Research & Papers

BERT-based model predicts MANA token prices using Discord sentiment

Community chat signals beat price-only models by significant margin...

Deep Dive

A team of researchers led by Xintong Wu and Luyao Zhang (arXiv 2605.20192) has demonstrated that large language models can extract actionable trading signals from community platforms. They applied a BERT-based sentiment analysis model to Decentraland's Discord server, classifying messages as positive, negative, or neutral. The overwhelmingly neutral-but-positive-skew sentiment was then combined with trading volume and market cap data to feed an LSTM (long short-term memory) neural network designed for cryptocurrency price prediction.

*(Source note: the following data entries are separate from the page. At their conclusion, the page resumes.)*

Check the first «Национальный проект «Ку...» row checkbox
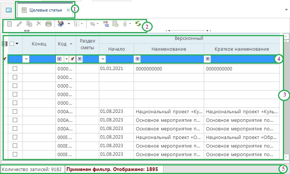290x174 pixels. point(15,111)
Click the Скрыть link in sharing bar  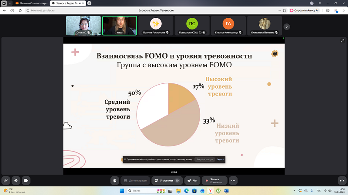220,159
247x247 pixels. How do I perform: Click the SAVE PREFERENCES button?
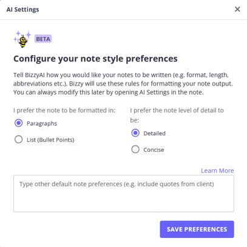click(x=197, y=229)
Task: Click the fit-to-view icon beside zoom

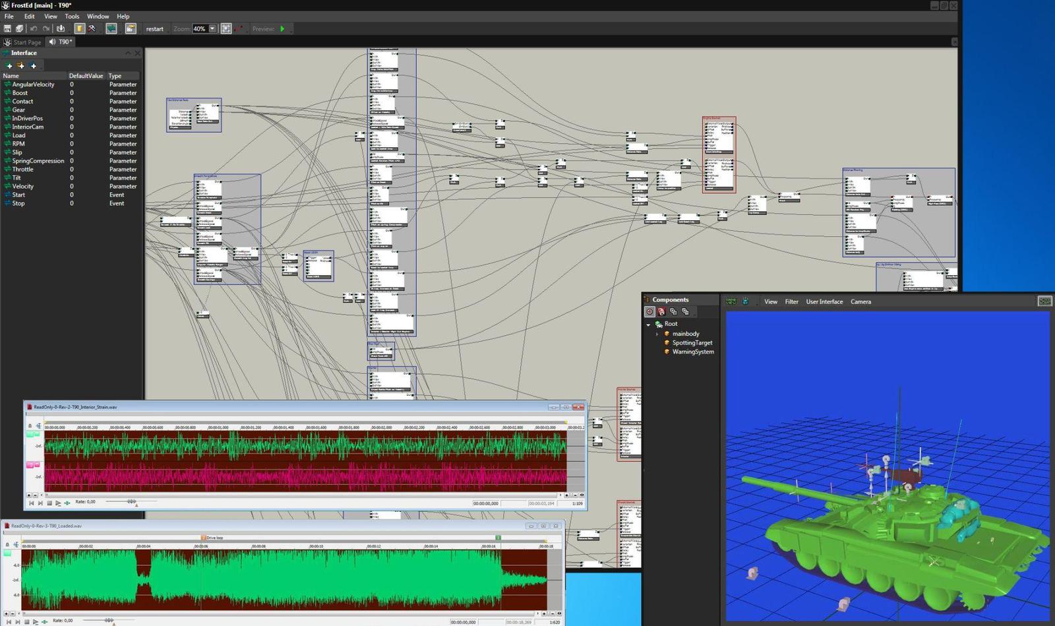Action: coord(226,28)
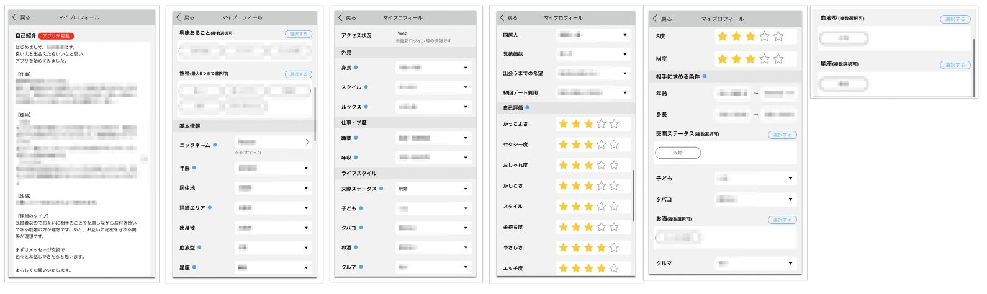987x294 pixels.
Task: Expand the 職業 dropdown
Action: pyautogui.click(x=433, y=138)
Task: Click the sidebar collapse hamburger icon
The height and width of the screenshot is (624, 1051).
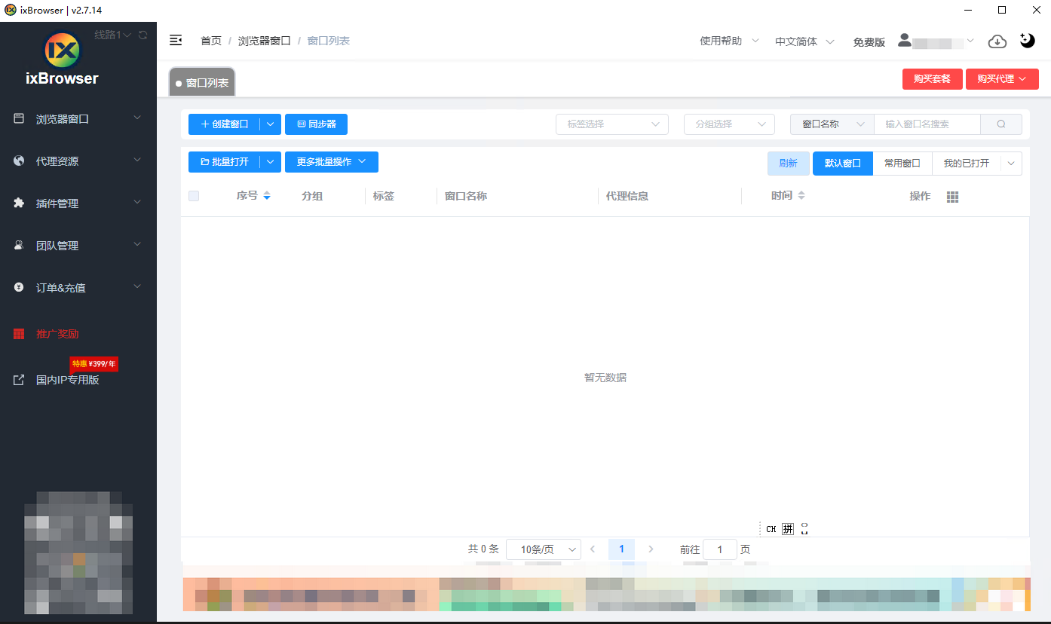Action: coord(176,41)
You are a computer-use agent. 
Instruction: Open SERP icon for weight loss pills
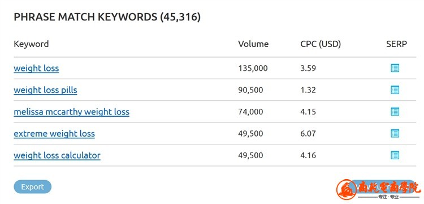pyautogui.click(x=395, y=90)
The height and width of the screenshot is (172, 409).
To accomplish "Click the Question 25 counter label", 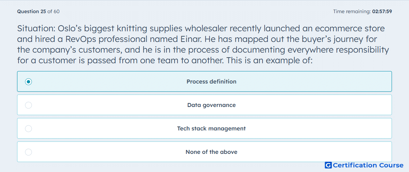I will 32,11.
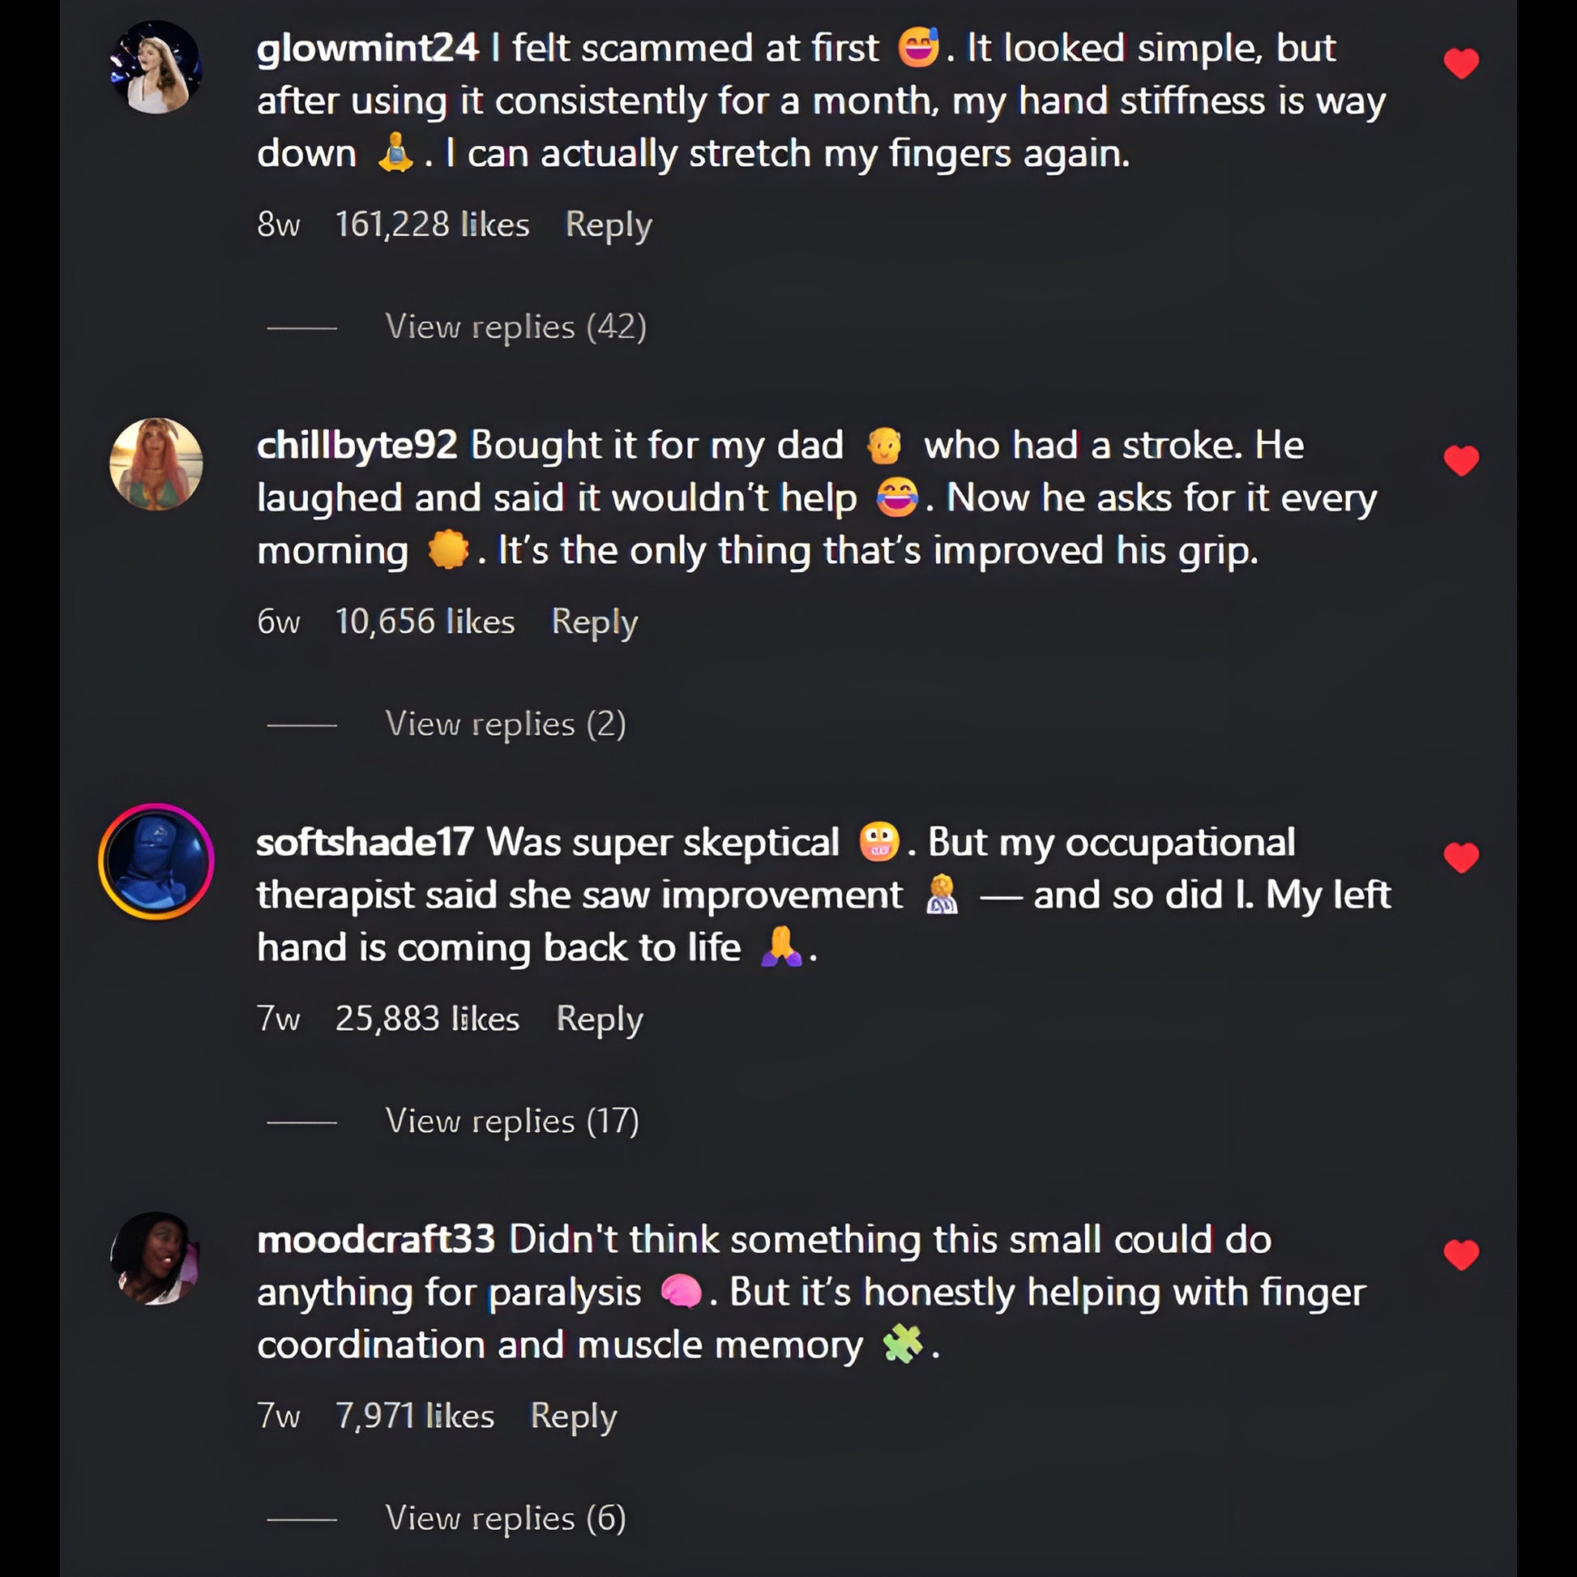
Task: View softshade17's story ring avatar
Action: click(156, 861)
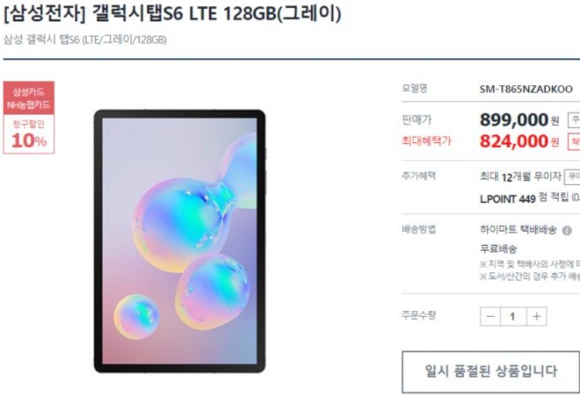The image size is (580, 396).
Task: Click the minus quantity button
Action: (x=490, y=316)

The multi-modal LSTM—trained on sentiment scores plus traditional financial features—significantly outperformed a baseline LSTM that relied solely on historical MANA token prices. The paper specifically studies Decentraland, a blockchain-based virtual world where MANA is used for land purchases, governance, and in-world transactions. This work suggests that community-derived signals, when properly processed with modern NLP, can enhance forecasting for Metaverse-native assets. The findings open the door for future research combining immersive environments, NLP, and crypto market analysis.

Key Points
  • BERT-based LLM classified Discord messages to extract sentiment scores for Decentraland's MANA token community.
  • Multi-modal LSTM combining sentiment, volume, and market cap outperformed price-only baseline in return forecasting.
  • Discord sentiment was predominantly neutral with a positive skew, yet still provided predictive value beyond price history.

Why It Matters

Community sentiment analysis now quantifiably improves crypto price predictions, practical for Metaverse asset traders and DAO analysts.